There is a lot of ongoing confusion among CAD designers on how to take advantage of CAD software capabilities and consequently, Model-Based Design (MBD) is not winning any popularity contests. Adoption of MBD is stalled by the lack of methods and practices that standardize the design engineer's workflow. Designers are stuck when setting up, creating and delivering CAD models. They need a comprehensive set of clear standards and processes to maximize their software ROI and to collaborate and communicate with other members of their team using CAD models.

To that end, I suggest that we, the CAD community, go back to the basics and re-clarify the language we commonly use. In doing so, my goal is to facilitate the transition using discipline and organization to span the gap between 2D detailed drawings for manufacture and the 3D CAD revolution.

I invite those involved in the CAD community, to help me edit the definitions for MBD, in hopes of developing clear language for building hardware from 3D CAD.

Instructions for editing a definition

To provide an edit or comment for a definition, click on the send comment link under each definition. This will generate an email and send it to me. Please make your language as clear and plain as possible.

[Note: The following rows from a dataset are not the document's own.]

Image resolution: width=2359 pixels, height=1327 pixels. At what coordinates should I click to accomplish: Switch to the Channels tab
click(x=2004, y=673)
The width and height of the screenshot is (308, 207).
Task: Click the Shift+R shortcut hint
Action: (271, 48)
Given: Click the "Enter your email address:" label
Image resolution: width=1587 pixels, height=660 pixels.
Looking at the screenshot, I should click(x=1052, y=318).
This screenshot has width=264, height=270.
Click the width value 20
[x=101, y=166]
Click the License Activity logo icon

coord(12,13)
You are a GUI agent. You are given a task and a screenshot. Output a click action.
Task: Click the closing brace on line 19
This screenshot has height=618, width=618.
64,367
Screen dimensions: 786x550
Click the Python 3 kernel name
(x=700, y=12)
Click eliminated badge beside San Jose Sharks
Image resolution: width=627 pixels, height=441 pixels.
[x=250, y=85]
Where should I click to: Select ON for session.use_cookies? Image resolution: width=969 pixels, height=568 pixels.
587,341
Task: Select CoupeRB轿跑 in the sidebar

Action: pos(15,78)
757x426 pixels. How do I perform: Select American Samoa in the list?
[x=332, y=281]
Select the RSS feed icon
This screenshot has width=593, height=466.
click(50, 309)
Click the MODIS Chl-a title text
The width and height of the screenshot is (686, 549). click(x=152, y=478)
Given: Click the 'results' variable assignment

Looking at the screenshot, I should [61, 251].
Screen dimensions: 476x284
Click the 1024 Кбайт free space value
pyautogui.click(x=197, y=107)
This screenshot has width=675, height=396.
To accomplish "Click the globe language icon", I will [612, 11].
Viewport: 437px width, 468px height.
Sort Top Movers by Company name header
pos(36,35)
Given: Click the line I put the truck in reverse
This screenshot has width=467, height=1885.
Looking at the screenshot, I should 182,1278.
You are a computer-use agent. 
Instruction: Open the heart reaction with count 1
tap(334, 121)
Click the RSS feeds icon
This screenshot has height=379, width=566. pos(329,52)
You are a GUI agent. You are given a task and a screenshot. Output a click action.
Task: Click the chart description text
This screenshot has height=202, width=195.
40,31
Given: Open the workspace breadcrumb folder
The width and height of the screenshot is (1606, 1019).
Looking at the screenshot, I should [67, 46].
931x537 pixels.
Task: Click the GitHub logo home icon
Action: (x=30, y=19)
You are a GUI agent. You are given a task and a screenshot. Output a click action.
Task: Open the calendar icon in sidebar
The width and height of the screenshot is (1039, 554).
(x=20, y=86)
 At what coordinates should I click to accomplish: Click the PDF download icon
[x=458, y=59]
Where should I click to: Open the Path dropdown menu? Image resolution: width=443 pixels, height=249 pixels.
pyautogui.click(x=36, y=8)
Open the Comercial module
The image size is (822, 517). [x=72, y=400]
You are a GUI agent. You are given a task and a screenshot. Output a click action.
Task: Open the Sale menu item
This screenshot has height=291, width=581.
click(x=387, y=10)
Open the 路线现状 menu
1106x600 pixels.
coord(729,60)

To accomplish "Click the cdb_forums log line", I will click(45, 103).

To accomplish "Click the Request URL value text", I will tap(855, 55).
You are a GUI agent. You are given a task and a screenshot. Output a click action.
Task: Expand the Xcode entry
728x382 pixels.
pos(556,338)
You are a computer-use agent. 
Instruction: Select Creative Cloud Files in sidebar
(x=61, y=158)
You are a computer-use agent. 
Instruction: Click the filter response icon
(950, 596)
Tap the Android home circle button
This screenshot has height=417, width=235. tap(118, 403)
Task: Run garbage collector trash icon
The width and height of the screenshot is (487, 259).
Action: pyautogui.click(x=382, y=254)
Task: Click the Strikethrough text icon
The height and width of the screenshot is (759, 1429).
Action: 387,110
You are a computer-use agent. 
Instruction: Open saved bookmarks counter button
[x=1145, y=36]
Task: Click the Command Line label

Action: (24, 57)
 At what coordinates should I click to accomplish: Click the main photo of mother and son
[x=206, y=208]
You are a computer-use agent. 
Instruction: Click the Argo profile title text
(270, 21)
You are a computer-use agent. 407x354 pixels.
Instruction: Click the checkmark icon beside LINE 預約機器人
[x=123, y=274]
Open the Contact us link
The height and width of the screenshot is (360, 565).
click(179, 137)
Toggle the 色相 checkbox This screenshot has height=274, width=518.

Click here to edit and comment the MBD Definitions


Model Based Design (MBD)
- A development approach, for the design engineer, that declares the 3D CAD as the design authority as opposed to the 2D Drawings. The idea is to make the CAD models the source of the design database. This pushes a shift in the engineer's mindset to think of 3D CAD as THE deliverable document. 3D CAD models are no longer just a means to creating a 2D drawing. Rather, the 3D CAD model is the source of the design database and is the authority which all other outputs flow from (i.e. Finite Element Meshes (FEM), production drawings, bill of materials, etc.). While most will still use drawings for the manufacturing stage, the practice of MBD lends itself more readily to collaboration and interoperability, a future in digital prototyping and additive manufacturing and 3D digital work instructions.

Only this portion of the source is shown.